Viaggio fra gli eventi, le condizioni sociali, i
personaggi di una terra amara, dal Medioevo al Novecento
Edizioni Effigi
Parole e memorie/Tradizioni e folklore 20
Arcidosso (GR), 2008
Illustrazioni di Cinzia Bardelli
pag. 133
Avvenne
alla "Parrina" il primo esperimento di trebbiatura
meccanica
a seconda
metà dell'Ottocento, e lo vedremo anche più
avanti a proposito delle aziende grossetane dei baroni
Ricasoli, vide l'introduzione in Maremma delle prime
macchine
per l'agricoltura. D'altronde, era ormai tempo che il
lavoro meccanico dovesse sostituire quello manuale, non
solo
per alleviare le fatiche dell'uomo; ma anche – e
soprattutto – per una questione d'avanzamento economico e
sociale, che potesse sollevare la Maremma dalla sua
antica, atavica povertà, da un sistema agricolo che per
millenni non aveva mosso un passo dall'aratro chiodo e
dagli arnesi con cui il bracciante consumava il sacrificio
inenarrabile della propria esistenza.
Le trebbiature, come le mietiture, erano faccende che
richiedevano un dispendio enorme e prolungato d'energie
umane, di sudori, di sofferenze, a fronte di un risultato
non conveniente, perché tale lo rendeva il costo della
manodopera.
Ciò nonostante, quando la macchina fece la sua prima
apparizione, il bracciante, anziché gioirne, ne rimase
avvilito, sconsolato; poiché la macchina gli sottraeva il
lavoro, il pane, il salario per sfamare la famiglia. E
forse non aveva tutti i torti, con la fame d'occupazione
che c'era a quei lumi di luna: tale da spingere il
poveraccio a lasciare per mesi la propria casa nelle
lontane contrade dei monti e a scendere in una Maremma
ostile, da cui, a causa della malaria, non sapeva mai se
sarebbe potuto tornare ad abbracciare la moglie e i
figli.
In ogni modo, il progresso non poteva essere ostacolato; e
le macchine cominciarono a fare la loro timida apparizione
fin dai primi anni della seconda metà dell'Ottocento.

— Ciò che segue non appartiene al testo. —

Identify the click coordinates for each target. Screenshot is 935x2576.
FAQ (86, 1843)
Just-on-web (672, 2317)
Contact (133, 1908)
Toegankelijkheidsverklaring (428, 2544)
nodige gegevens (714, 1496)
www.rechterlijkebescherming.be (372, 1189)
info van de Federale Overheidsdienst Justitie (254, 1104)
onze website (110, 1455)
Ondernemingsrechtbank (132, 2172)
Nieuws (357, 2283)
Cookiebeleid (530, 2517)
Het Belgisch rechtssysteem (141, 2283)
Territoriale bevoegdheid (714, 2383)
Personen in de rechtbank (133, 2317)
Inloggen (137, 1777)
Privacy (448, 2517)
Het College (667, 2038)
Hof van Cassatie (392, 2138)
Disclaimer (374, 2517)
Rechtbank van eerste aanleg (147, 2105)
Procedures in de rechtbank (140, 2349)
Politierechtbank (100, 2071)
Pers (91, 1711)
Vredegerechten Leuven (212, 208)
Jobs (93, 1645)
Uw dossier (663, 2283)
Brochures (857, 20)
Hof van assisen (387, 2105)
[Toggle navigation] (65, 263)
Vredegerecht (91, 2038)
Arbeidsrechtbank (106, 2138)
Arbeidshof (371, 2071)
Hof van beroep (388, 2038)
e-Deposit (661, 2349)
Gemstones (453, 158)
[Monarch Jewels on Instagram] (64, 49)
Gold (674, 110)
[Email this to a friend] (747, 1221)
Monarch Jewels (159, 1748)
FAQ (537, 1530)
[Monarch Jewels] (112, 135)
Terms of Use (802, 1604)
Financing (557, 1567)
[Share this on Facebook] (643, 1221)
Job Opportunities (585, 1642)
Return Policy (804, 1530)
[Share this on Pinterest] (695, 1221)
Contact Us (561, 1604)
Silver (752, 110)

Fu così che nella tenuta della "Parrina", nel territorio
d'Orbetello, il cavaliere Guido Giuntini, nell'estate del
1854 effettuò per primo, in Maremma, un esperimento di
trebbiatura meccanica, tanto da vincere il concorso
indetto dall'Accademia dei Georgofili che gli erogò 120
scudi.
Si trattava di una macchina costruita a Rovezzano
(Firenze) dal meccanico Giovanni Holliger; mossa da tre
cavalli, trebbiava, in media, dieci sacchi di grano
all'ora. Testimoni dell'esperimento, che ne relazionarono
all'Accademia, furono Pietro Valle e il pievano Francesco
Mai. Un giudizio favorevole fu espresso anche dal marchese
Cosimo Ridolfi.
Nel luogo in cui avvenne la trebbiatura fu apposta una
lapide che tuttora si può leggere e che così si esprime:
«Qui mirate la macchina trebbiatrice introdotta a prò dei
maremmani cultori dal Cav. Priore Guido Giuntini e nel
MDCCCLIIII onorata dalla fiorentina Accademia dei
Georgofili con trino guiderdone che fu zecchini L, scudi
CXX ed aureo numisma, i primi da esso largiti
all'artefice, i secondi in premio da lei destinabile ad
altra campestre utilità, il terzo servato a sempre cara e
obbligante memoria del riuscito proposito».